Given records Start Marker
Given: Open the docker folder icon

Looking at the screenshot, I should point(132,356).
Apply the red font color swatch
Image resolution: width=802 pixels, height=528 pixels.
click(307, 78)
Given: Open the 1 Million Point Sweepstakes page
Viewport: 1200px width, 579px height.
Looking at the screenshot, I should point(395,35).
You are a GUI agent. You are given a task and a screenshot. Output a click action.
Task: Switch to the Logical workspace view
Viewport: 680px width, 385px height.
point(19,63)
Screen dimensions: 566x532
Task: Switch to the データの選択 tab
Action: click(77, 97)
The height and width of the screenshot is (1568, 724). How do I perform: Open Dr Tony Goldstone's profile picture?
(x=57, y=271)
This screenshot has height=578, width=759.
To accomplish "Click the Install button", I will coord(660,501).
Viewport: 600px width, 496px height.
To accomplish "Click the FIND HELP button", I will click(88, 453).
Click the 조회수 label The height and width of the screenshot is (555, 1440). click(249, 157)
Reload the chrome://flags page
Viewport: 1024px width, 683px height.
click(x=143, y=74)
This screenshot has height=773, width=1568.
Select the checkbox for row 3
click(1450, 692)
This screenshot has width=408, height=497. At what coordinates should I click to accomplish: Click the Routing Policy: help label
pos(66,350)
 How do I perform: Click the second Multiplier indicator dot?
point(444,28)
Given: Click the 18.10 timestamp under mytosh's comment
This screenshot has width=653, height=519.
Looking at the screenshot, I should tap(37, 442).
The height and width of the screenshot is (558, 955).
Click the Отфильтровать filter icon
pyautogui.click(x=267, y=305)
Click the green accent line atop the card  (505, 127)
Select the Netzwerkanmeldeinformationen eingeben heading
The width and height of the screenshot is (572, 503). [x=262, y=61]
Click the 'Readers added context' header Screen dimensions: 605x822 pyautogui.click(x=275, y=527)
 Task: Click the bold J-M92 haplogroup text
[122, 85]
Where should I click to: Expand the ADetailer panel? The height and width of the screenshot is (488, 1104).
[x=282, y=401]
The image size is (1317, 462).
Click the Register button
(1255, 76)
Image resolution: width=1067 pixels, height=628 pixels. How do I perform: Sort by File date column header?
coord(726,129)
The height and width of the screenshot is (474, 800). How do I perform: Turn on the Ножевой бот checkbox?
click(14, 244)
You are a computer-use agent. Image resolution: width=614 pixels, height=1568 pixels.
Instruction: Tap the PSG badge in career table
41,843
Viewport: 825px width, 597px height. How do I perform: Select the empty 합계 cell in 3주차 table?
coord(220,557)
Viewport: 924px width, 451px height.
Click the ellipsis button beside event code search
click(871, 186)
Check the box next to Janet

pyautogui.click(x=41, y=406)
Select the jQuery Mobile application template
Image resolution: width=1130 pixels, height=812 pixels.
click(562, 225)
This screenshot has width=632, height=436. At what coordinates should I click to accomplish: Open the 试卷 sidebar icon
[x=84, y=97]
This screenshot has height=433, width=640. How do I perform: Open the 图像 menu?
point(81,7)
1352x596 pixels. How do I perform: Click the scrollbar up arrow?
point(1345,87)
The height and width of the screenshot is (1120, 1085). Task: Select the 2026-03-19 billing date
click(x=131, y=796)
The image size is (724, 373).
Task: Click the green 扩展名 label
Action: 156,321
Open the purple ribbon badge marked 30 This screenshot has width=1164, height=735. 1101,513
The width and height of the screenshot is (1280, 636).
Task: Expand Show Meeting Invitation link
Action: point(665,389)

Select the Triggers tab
Given records End Marker
• _Task details_: What you output should match every line above exactly.

• _Exercise answer_:
Given: Open the docker folder icon

Looking at the screenshot, I should point(132,356).
Apply the red font color swatch
Image resolution: width=802 pixels, height=528 pixels.
click(307, 78)
Given: Open the 1 Million Point Sweepstakes page
Viewport: 1200px width, 579px height.
Looking at the screenshot, I should point(395,35).
You are a GUI agent. You are given a task and a screenshot. Output a click action.
Task: Switch to the Logical workspace view
Viewport: 680px width, 385px height.
point(19,63)
Screen dimensions: 566x532
Task: Switch to the データの選択 tab
Action: click(77, 97)
The height and width of the screenshot is (1568, 724). How do I perform: Open Dr Tony Goldstone's profile picture?
(x=57, y=271)
This screenshot has height=578, width=759.
To accomplish "Click the Install button", I will coord(660,501).
Viewport: 600px width, 496px height.
To accomplish "Click the FIND HELP button", I will click(88, 453).
Click the 조회수 label The height and width of the screenshot is (555, 1440). click(249, 157)
Reload the chrome://flags page
Viewport: 1024px width, 683px height.
click(x=143, y=74)
This screenshot has height=773, width=1568.
Select the checkbox for row 3
click(1450, 692)
This screenshot has width=408, height=497. At what coordinates should I click to accomplish: Click the Routing Policy: help label
pos(66,350)
 How do I perform: Click the second Multiplier indicator dot?
point(444,28)
Given: Click the 18.10 timestamp under mytosh's comment
This screenshot has width=653, height=519.
Looking at the screenshot, I should tap(37, 442).
The height and width of the screenshot is (558, 955).
Click the Отфильтровать filter icon
pyautogui.click(x=267, y=305)
Click the green accent line atop the card  (505, 127)
Select the Netzwerkanmeldeinformationen eingeben heading
The width and height of the screenshot is (572, 503). [x=262, y=61]
Click the 'Readers added context' header Screen dimensions: 605x822 pyautogui.click(x=275, y=527)
 Task: Click the bold J-M92 haplogroup text
[122, 85]
Where should I click to: Expand the ADetailer panel? The height and width of the screenshot is (488, 1104).
[x=282, y=401]
The image size is (1317, 462).
Click the Register button
(1255, 76)
Image resolution: width=1067 pixels, height=628 pixels. How do I perform: Sort by File date column header?
coord(726,129)
The height and width of the screenshot is (474, 800). How do I perform: Turn on the Ножевой бот checkbox?
click(14, 244)
You are a computer-use agent. Image resolution: width=614 pixels, height=1568 pixels.
Instruction: Tap the PSG badge in career table
41,843
Viewport: 825px width, 597px height. How do I perform: Select the empty 합계 cell in 3주차 table?
coord(220,557)
Viewport: 924px width, 451px height.
Click the ellipsis button beside event code search
click(871, 186)
Check the box next to Janet

pyautogui.click(x=41, y=406)
Select the jQuery Mobile application template
Image resolution: width=1130 pixels, height=812 pixels.
click(562, 225)
This screenshot has width=632, height=436. At what coordinates should I click to accomplish: Open the 试卷 sidebar icon
[x=84, y=97]
This screenshot has height=433, width=640. How do I perform: Open the 图像 menu?
point(81,7)
1352x596 pixels. How do I perform: Click the scrollbar up arrow?
point(1345,87)
The height and width of the screenshot is (1120, 1085). Task: Select the 2026-03-19 billing date
click(x=131, y=796)
The image size is (724, 373).
Task: Click the green 扩展名 label
Action: 156,321
Open the purple ribbon badge marked 30 This screenshot has width=1164, height=735. 1101,513
The width and height of the screenshot is (1280, 636).
Task: Expand Show Meeting Invitation link
Action: point(665,389)

Select the Triggers tab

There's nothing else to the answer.